姜明珏却说,“哪里一样?外屋的哪有这里的丰富?”便唤了在外屋的侍从一名,叫他又摆一个椅子和碗筷,放在他和主位中间,硬是拉着陆星野坐了下来。
这样一来,姜明珏与李擎宇的位置便靠近了许多,而陆星野的位置是临时加入的,一时之间,竟成了最靠近主位的位置。
陆星野小心翼翼抬眼去看晋王,却见李擎宇面色不变,似乎并不在意他的加入,只顾着往姜明珏碗里夹肉夹菜。

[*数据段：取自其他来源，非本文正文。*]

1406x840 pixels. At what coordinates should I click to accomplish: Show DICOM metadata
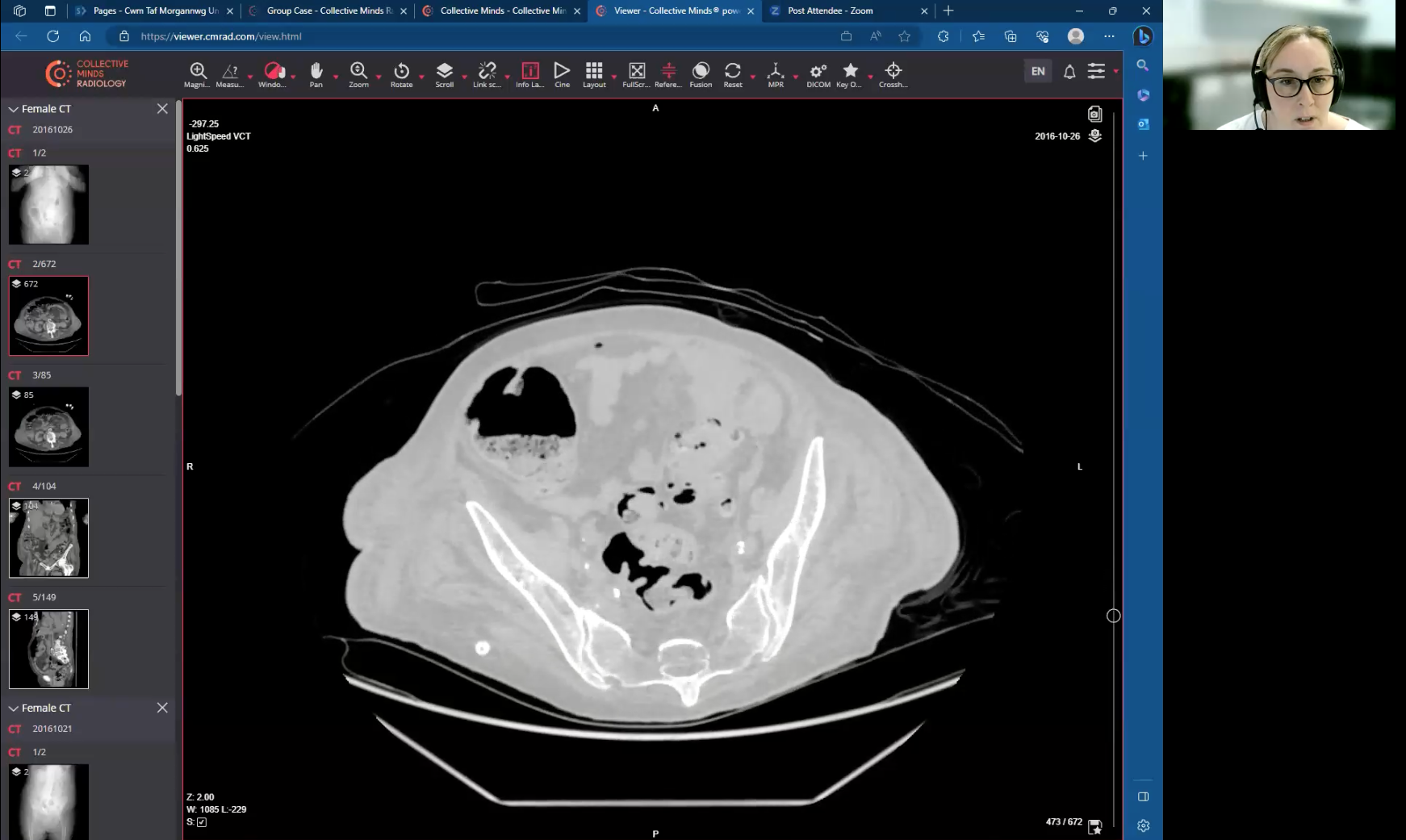818,74
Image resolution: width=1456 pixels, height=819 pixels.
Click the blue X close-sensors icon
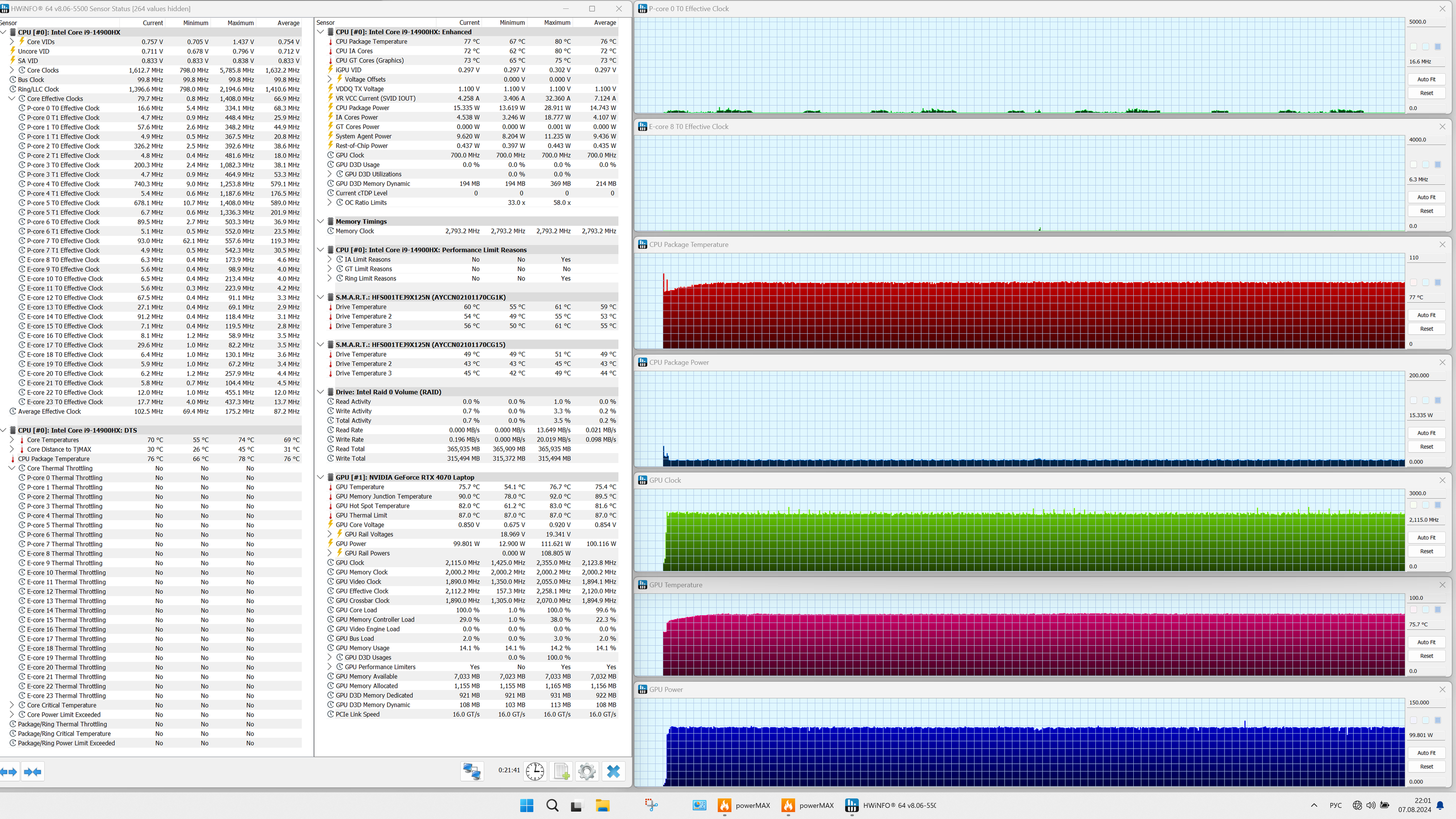tap(613, 771)
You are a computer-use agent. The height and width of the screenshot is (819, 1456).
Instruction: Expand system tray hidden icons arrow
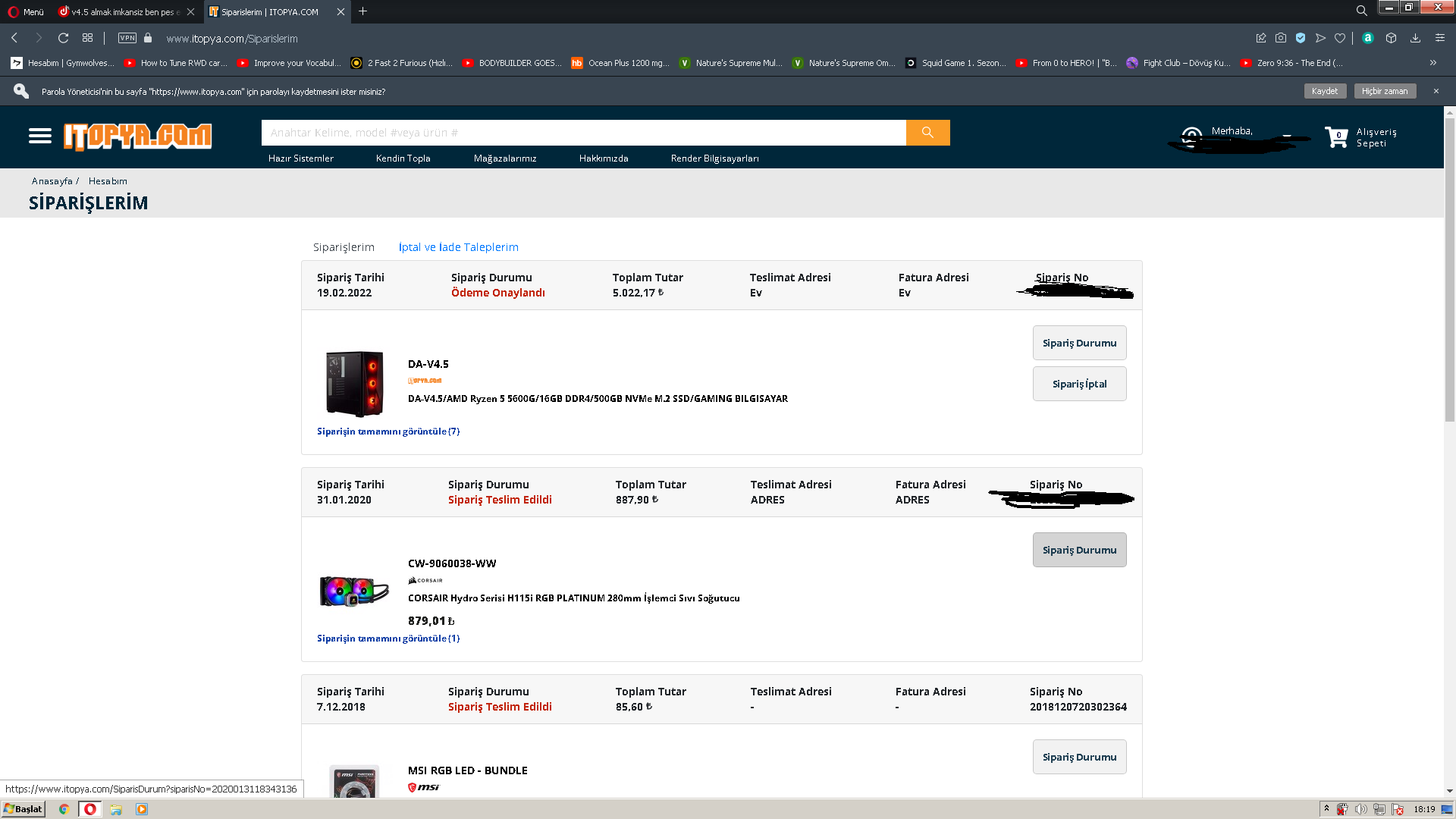(1326, 809)
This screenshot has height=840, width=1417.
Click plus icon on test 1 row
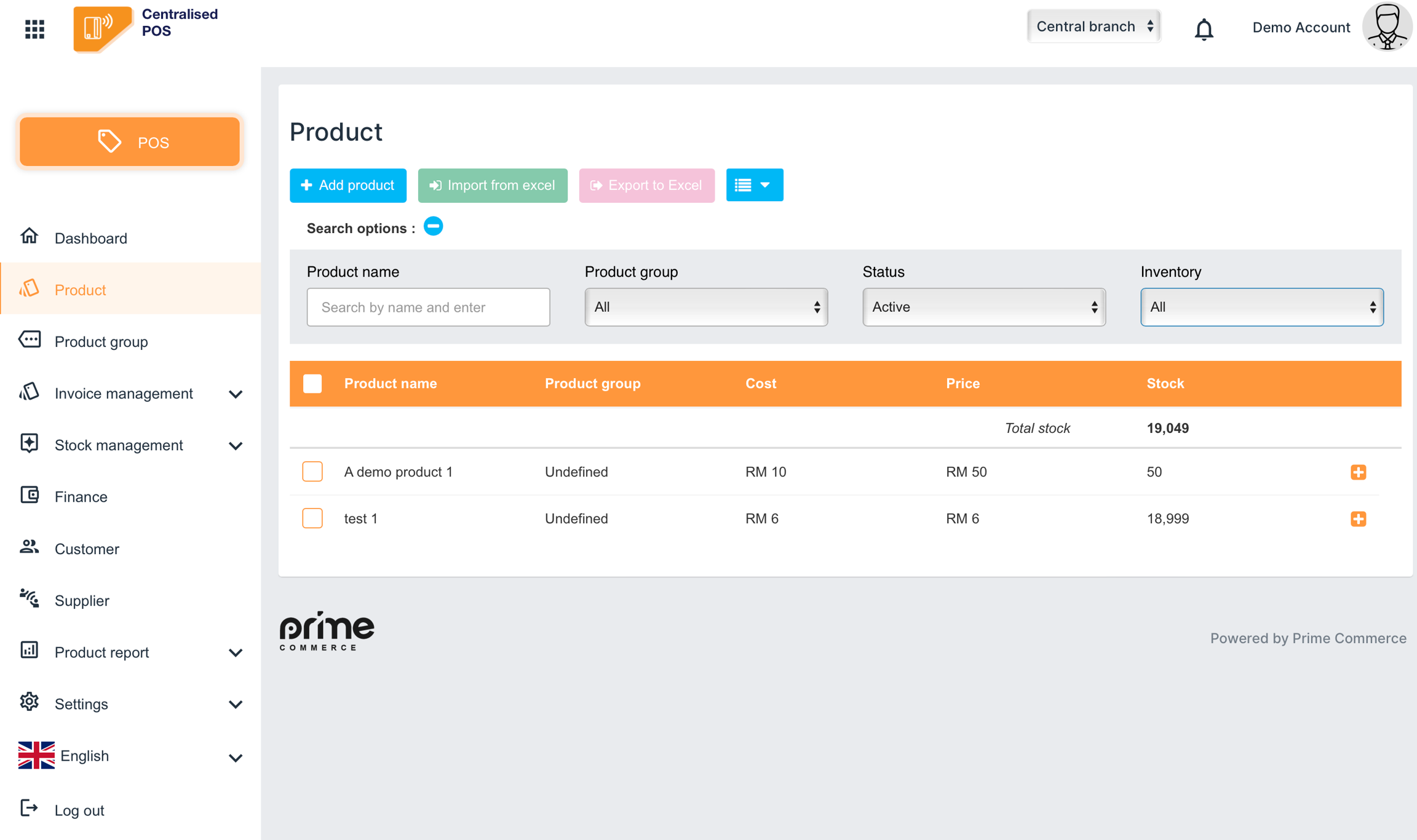(1358, 519)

只可惜他动作了一会,就苍白着脸停了下来,侧过脸咳了两声。
“怎么了?”姜明珏立刻转头看了过去。
李擎宇收起手帕,脸上又是温润的笑容,“没事,吃吧。”
于是他们便开始动筷。
姜明珏吃得最多,桌上的大闸蟹、清蒸鱼、大虾等等他都动了一圈,鱼和大虾夹得最多,陆星野便也夹了虾,灵活地扒了十几个,都趁着姜明珏不注意放进他碗里。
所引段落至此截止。